Infectious Disease Advisor: PrEP Contemplation and PrEP Refusal typologies account for 10 of the 14 HIV seroconversions observed. Are there evidence-based approaches to support these individuals and encourage initiation of treatment?

Dr Serota: PrEP refusal has heterogeneous causes, and many are difficult to address, including broad societal forces such as stigma, low health literacy, misperception of HIV risk, and competing life priorities. I think motivational interviewing techniques can be implemented in this space. I am interested in ongoing research evaluating whether a “health promotion” message about PrEP is more effective for getting folks on PrEP and adherent compared with the more traditional “risk indoctrination” approach.2,3

Infectious Disease Advisor: Is further research is needed to better understand the reasons for stop/start behaviour?

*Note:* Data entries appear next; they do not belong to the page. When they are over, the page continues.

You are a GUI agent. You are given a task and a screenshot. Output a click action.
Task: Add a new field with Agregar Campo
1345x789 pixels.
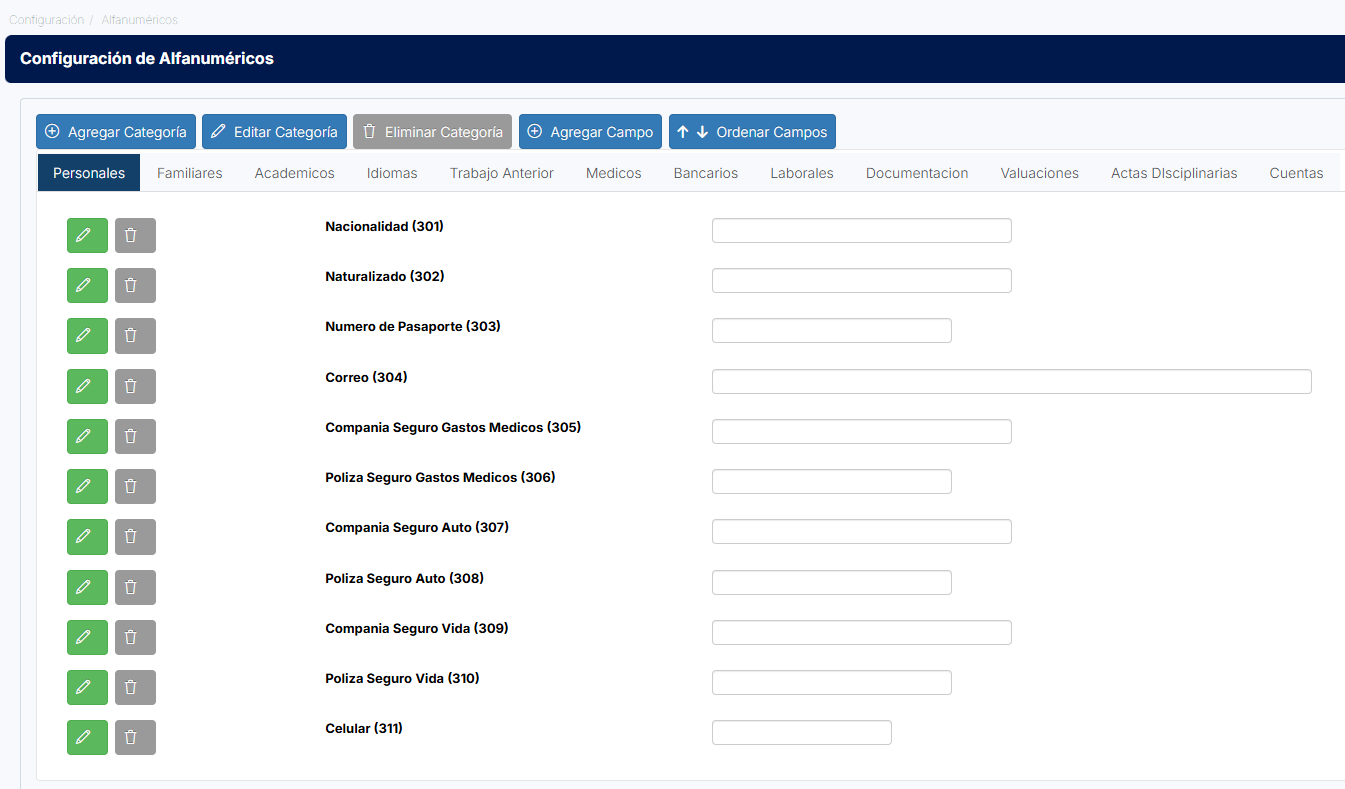point(590,132)
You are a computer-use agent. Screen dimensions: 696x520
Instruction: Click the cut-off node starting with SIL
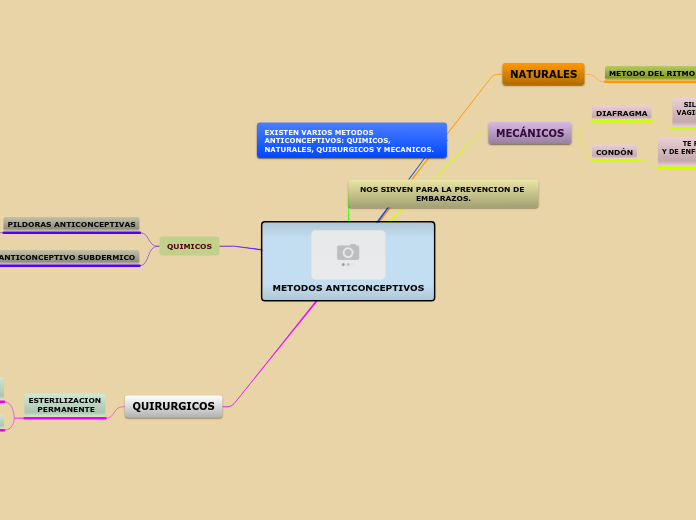tap(685, 110)
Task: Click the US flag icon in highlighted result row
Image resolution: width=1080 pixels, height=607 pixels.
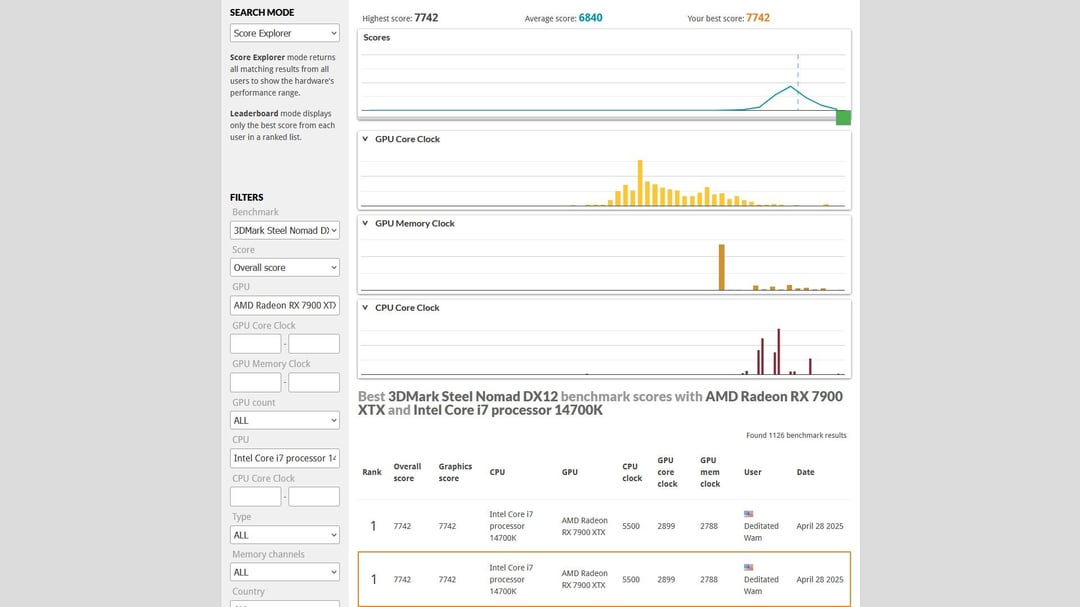Action: click(748, 568)
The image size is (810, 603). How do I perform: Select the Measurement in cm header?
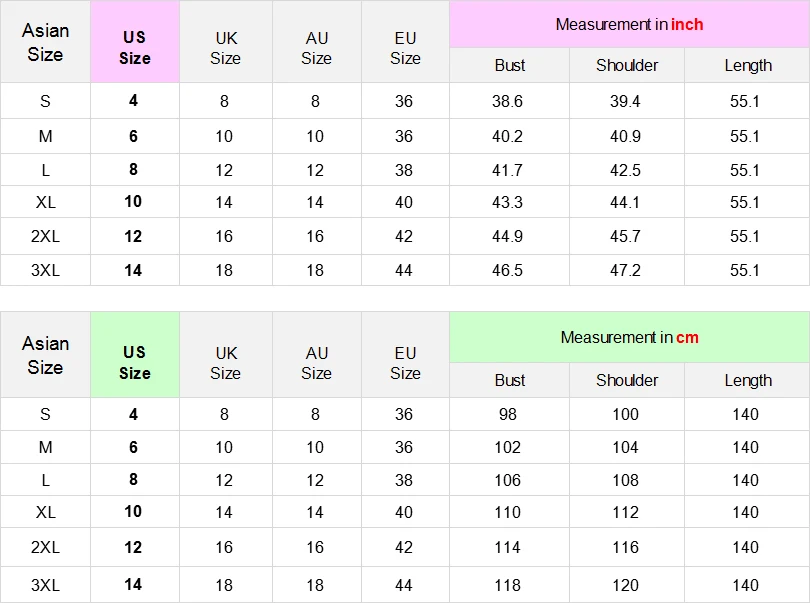coord(629,337)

Dr Serota: Absolutely. Finding mechanisms to maximize PrEP persistence (a combination of adherence to tenofovir plus emtricitabine and treatment continuation over periods of possible HIV exposure) is the next big goal in PrEP scale-up. We know PrEP works in clinical trials and demonstration projects, but it is another big step to establish effectiveness on a broader scale. We are only just now beginning to understand patterns of PrEP use and we are also studying predictors of later PrEP discontinuation with the goal of pre-emptively intervening in order to bolster adherence prior to discontinuation.

Conclusion

Advancing beyond the biomedical and understanding the complex personal, social, and healthcare-related factors involved with PrEP use is crucial to improving uptake.

References

1. Serota D P, Rosenberg E S, Lockard, A. M., et al. Beyond the biomedical: PrEP failures in a cohort of young black men who have sex with men [published online April 7, 2018]. Clin. Inf. Dis. doi:10.1093/cid/ciy297/4964699

2. Golub SA, Pena S, Hilley A, Pachankis J, Radix A. Brief behavioral intervention increases PrEP drug levels in a real-world setting. Presented at: Conference on Retroviruses and Opportunistic Infections; February 13-17, 2017; Boston, Massachusetts. Abstract 965

3. Golub SA, Gamarel KE, Lelutiu-Weinberger C. The importance of sexual history taking for PrEP comprehension among young people of color. AIDS Behav. 2017;21(5):1315-1324.

4. Parsons JT, Rendina H J, Lassiter JM, Whitfield, THF, Starks TJ,  Grov C. Uptake of HIV pre-exposure prophylaxis (PrEP) in a national cohort of gay and bisexual men in the United States. J Acquir Immune Defic Syndr. 2017;74(3): 285-292.